-- START OF Text excerpt --

She was then Dean of Saybrook College, Yale University (1978–80). In 1981, she moved to upstate New York and worked as Dean of Students at Colgate University.

==Banking==
In 1986, she began working for NatWest Bancorp, where she managed a ground-breaking community reinvestement and economic development programme alongside M & A work. In 1996, her husband was appointed Vice-Chancellor at the University of Aberdeen, they moved back to Scotland. She joined the Bank of Scotland in 1997.

In September 2000 she was appointed chief executive of Lloyds TSB Scotland and so became the first woman to lead a British clearing bank. In May 2008 she took on the additional role of chairman. When Lloyds Banking Group was created after the takeover of HBOS that year, Rice was appointed as managing director of the Scottish part of the Group. Rice retired from this position in December 2014.

-- END OF Text excerpt --
-- START OF Data listing --

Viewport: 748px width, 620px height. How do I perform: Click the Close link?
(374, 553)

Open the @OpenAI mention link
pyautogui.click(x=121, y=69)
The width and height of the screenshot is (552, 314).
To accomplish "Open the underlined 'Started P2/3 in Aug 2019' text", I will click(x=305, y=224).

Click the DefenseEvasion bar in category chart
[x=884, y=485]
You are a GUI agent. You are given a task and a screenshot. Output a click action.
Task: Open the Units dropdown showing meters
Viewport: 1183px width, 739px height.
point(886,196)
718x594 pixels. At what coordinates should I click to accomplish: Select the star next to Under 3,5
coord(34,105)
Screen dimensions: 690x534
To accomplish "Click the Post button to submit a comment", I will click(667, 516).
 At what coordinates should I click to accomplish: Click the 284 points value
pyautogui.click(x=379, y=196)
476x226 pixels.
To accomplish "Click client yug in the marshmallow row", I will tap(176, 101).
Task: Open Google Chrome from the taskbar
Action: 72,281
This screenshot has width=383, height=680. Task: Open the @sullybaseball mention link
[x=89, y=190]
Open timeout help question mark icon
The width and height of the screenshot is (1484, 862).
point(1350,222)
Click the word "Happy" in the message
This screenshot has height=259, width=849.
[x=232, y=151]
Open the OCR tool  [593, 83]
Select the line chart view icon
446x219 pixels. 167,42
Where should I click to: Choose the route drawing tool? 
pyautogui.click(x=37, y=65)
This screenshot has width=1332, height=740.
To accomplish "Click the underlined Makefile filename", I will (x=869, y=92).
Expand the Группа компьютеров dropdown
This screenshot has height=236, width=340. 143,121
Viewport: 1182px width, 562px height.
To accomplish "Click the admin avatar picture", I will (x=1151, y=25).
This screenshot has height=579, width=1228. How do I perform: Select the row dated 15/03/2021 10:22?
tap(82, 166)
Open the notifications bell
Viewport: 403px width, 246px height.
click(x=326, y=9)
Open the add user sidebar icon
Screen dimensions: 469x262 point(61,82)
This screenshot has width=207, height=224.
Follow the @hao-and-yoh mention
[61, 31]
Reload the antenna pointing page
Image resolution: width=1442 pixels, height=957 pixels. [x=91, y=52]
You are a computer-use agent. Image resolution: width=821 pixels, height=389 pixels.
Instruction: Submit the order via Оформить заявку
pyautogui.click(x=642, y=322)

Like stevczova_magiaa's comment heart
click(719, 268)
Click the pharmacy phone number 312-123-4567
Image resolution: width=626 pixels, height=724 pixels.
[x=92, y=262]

-- END OF Data listing --

- _Problems to solve_:
A – Answer these questions about the biography excerpt:
(i) At which university did she serve as Dean of Students after moving to upstate New York in 1981?
(ii) Which bank did she join in 1997?
(iii) In what month and year did she retire as managing director of the Scottish part of the Group?
B – Please write out everything in the biography excerpt from "She was then" down to "Scotland in 1997.".

- _Responses to the tasks_:
A –
(i) Colgate University
(ii) The Bank of Scotland
(iii) December 2014

B –
She was then Dean of Saybrook College, Yale University (1978–80). In 1981, she moved to upstate New York and worked as Dean of Students at Colgate University.

==Banking==
In 1986, she began working for NatWest Bancorp, where she managed a ground-breaking community reinvestement and economic development programme alongside M & A work. In 1996, her husband was appointed Vice-Chancellor at the University of Aberdeen, they moved back to Scotland. She joined the Bank of Scotland in 1997.